Changes in insulin sensitivity in response to troglitazone do not differ between subjects with and without the common, functional Pro12Ala peroxisome proliferator-activated receptor-gamma2 gene variant: results from the Troglitazone in Prevention of Diabetes (TRIPOD) study

Soren Snitker, Richard M Watanabe, Ifeanyi Ani, Anny H Xiang, Aura Marroquin, Cesar Ochoa, Jose Goico, Alan R Shuldiner, Thomas A Buchanan, Troglitazone in Prevention of Diabetes (TRIPOD) study, Soren Snitker, Richard M Watanabe, Ifeanyi Ani, Anny H Xiang, Aura Marroquin, Cesar Ochoa, Jose Goico, Alan R Shuldiner, Thomas A Buchanan, Troglitazone in Prevention of Diabetes (TRIPOD) study

Abstract

Objective: We have tested whether the Pro12Ala variant of the peroxisome proliferator-activated receptor (PPAR)-gamma nuclear receptor involved in thiazolidinedione (TZD) action accounted for the failure of troglitazone to increase insulin sensitivity in nondiabetic Hispanic women with previous gestational diabetes treated in the Troglitazone in Prevention of Diabetes (TRIPOD) study.

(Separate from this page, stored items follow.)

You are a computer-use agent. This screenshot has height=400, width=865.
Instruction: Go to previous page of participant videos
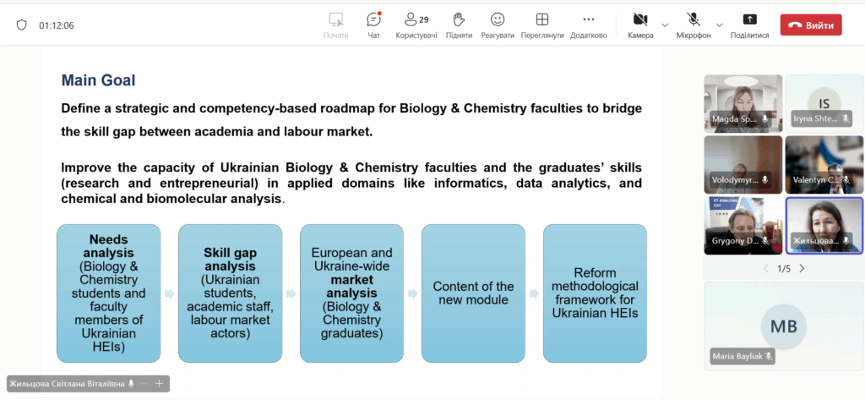[766, 269]
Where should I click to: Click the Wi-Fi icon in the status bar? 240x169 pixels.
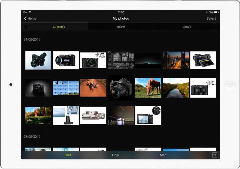click(x=30, y=12)

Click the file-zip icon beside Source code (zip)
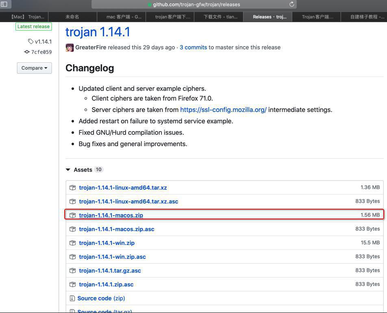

Research design and methods: Ninety-three women assigned to troglitazone had intravenous glucose tolerance tests at randomization and after 3 months of treatment with troglitazone, 400 mg/day, and were genotyped for the Pro12Ala variant of the PPAR-gamma gene. Subjects were divided into tertiles based on their change in minimal model insulin sensitivity (S(i)) during the first 3 months of troglitazone treatment.

Results: The mean changes in S(i) in the bottom, middle, and top tertiles of S(i) response were -0.21 +/- 0.57, 0.91 +/- 0.26, and 2.58 +/- 1.32 min(-1) per microU/ml. 10(-4), respectively. Frequencies of the Ala/- genotype were 30, 22, and 26% in the same three tertiles (P = 0.77). Analysis of phenotypes by genotype revealed only small differences between the Pro/Pro and Ala/- groups, respectively, in baseline S(i) (2.76 +/- 0.19 vs. 2.33 +/- 0.33 x 10(-4) min(-1) per microU/ml; P = 0.27), the change in S(i) after 3 months of troglitazone treatment (1.19 +/- 0.17 vs. 0.93 +/- 0.30; P = 0.46), and the cumulative incidence of diabetes during a median follow-up of 30 months (13 vs. 17%; P = 0.66).

Conclusions: Among young Hispanic women at high risk for type 2 diabetes, the Pro12Ala variant of the PPAR-gamma receptor gene did not explain the failure of approximately 1/3 of subjects to increase their insulin sensitivity when placed on troglitazone at a dose of 400 mg/day.

Figures

Figure 1
Figure 1
Cumulative incidence of diabetes after a median follow-up of 30 months, in percentages. Data from subjects in the non-troglitazone-treated control group are also shown. The fractional cumulative incidences among those treated with troglitazone were 9/69 (Pro/Pro) and 4/24 (Ala/−). Among the control subjects, they were 12/41 (Pro/Pro) and 5/14 (Ala/−). There was no effect of genotype on the incidence of diabetes between Pro/Pro and Ala/− subjects treated with troglitazone (P = 0.66) or overall (P = 0.54).